## BRANO SCELTO
::::

Quattro
le tematiche intorno alle quali si è svolta la mostra conclusa pochi giorni fa ai
Magazzini del Sale a Cervia in provincia
di Ravenna_ donne, guerra, immaginario e ambiente_ paradossalmente in
concomitanza con l’emergenza nella stessa area geografica delle violente alluvioni e scompensi climatici che hanno
stravolto in maniera inaspettata la quiete e laboriosa provincia romagnola.
“Make art not war” “ create arte e non guerra” è la monografia e insieme
l’excursus essenziale su uno degli Street
artist più noti in America e
nella blogsfera digitale grazie ai canali mediatici e al web, ai suoi
manifesti e t-shirt stampate e riprodotte in maniera seriale. Politicamente
impegnato sul fronte della critica sociale Shepard Fairey, per tutti “Obey”,getta
il suo sguardo ironico e disincantato sulle tematiche più scottanti del mondo attuale
e soprattutto del proprio paese realizzando
nei suoi più noti manifesti un metissage singolare tra cultura pop, fotografia
e grafica modernista.
L’arte
di Fairey sulla scia di altri noti predecessori come Banksy si dispiega
attraverso le strade e gli spazi metropolitani sullo sfondo delle città di
oggi, attraverso muri rubati e occupati da tag e manifesti; altrove, si sposta
nello spazio virtuale della rete sulle pagine condivise del web e i suoi canali.
Lo stile unico dell’artista emerge dalla combinazione personale tra muralismo
messicano e avanguardia futurista russa in ritratti dai forti contrasti tra
pochi colori vintage da un lato_ blu, rosso e nero_ e la necessità espressiva di
un ideale condiviso dall’altro. Si immerge nel mondo contemporaneo con una
imprescindibile punto di vista politico creando icone dissidenti rispetto al main-stream
americano.

::::

## ESTRATTO DELLA FONTE
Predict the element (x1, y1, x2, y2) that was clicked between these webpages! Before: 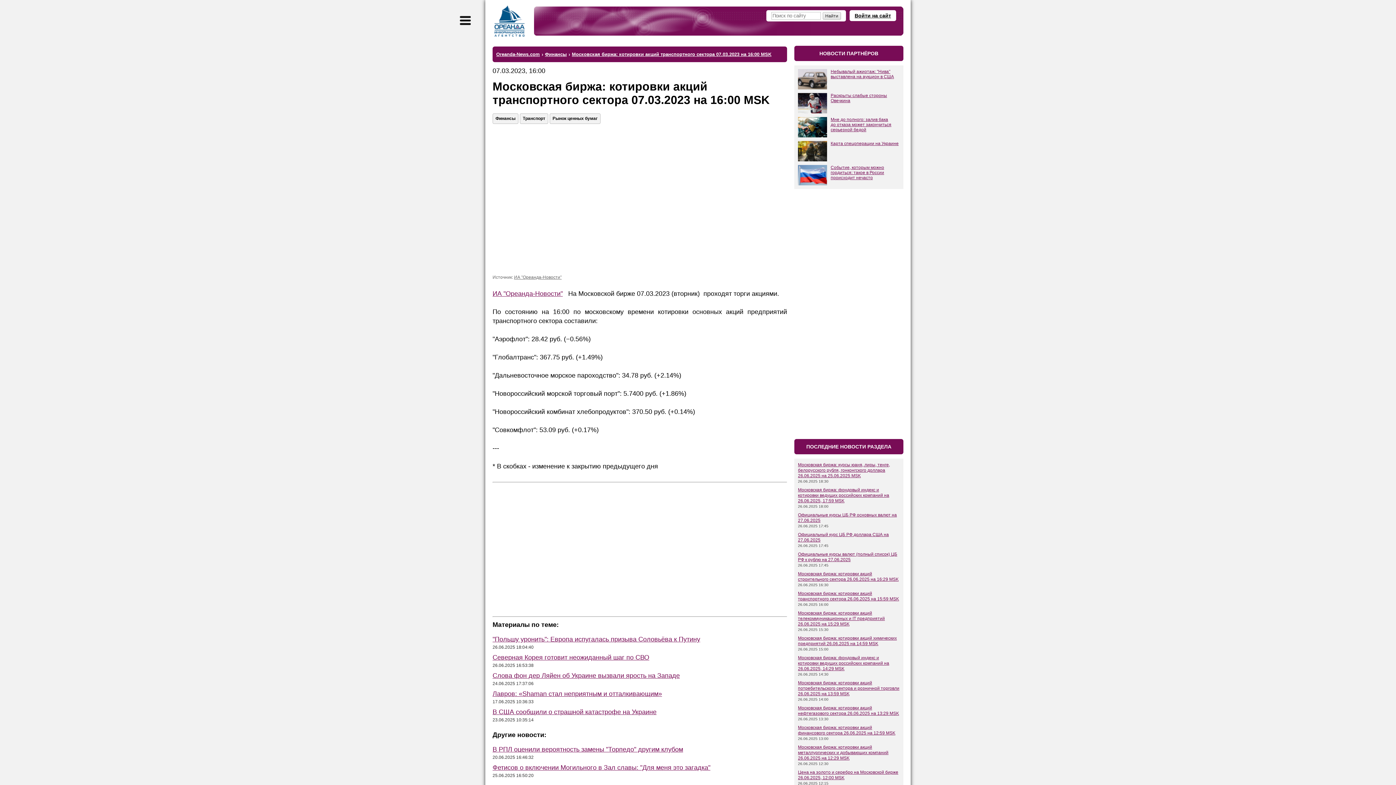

::::

## COMPITI DA SVOLGERE
1. Rispondi alle seguenti domande sul brano su Shepard Fairey, ciascuna su una riga:
(a) In quale luogo si è svolta la mostra?
(b) Con quale soprannome è conosciuto Shepard Fairey?
(c) Quali sono i pochi colori vintage dei suoi ritratti?
2. Elenca tutte le tematiche intorno alle quali si è svolta la mostra, secondo il brano su Shepard Fairey.
3. Stabilisci se le seguenti affermazioni concordano con il brano su Shepard Fairey e rispondi sì o no, citando le parole decisive:
(a) La mostra era organizzata intorno a cinque tematiche.
(b) Lo stile di Fairey unisce il muralismo messicano e l'avanguardia futurista russa.
(c) Fairey è indicato come un predecessore di Banksy.
Le risposte vanno tratte soltanto dal brano su Shepard Fairey.

## SOLUZIONI
1.
(a) Ai Magazzini del Sale a Cervia, in provincia di Ravenna.
(b) "Obey".
(c) Blu, rosso e nero.

2. Donne, guerra, immaginario, ambiente.

3.
(a) No: "Quattro le tematiche intorno alle quali si è svolta la mostra".
(b) Sì: "combinazione personale tra muralismo messicano e avanguardia futurista russa".
(c) No: "sulla scia di altri noti predecessori come Banksy".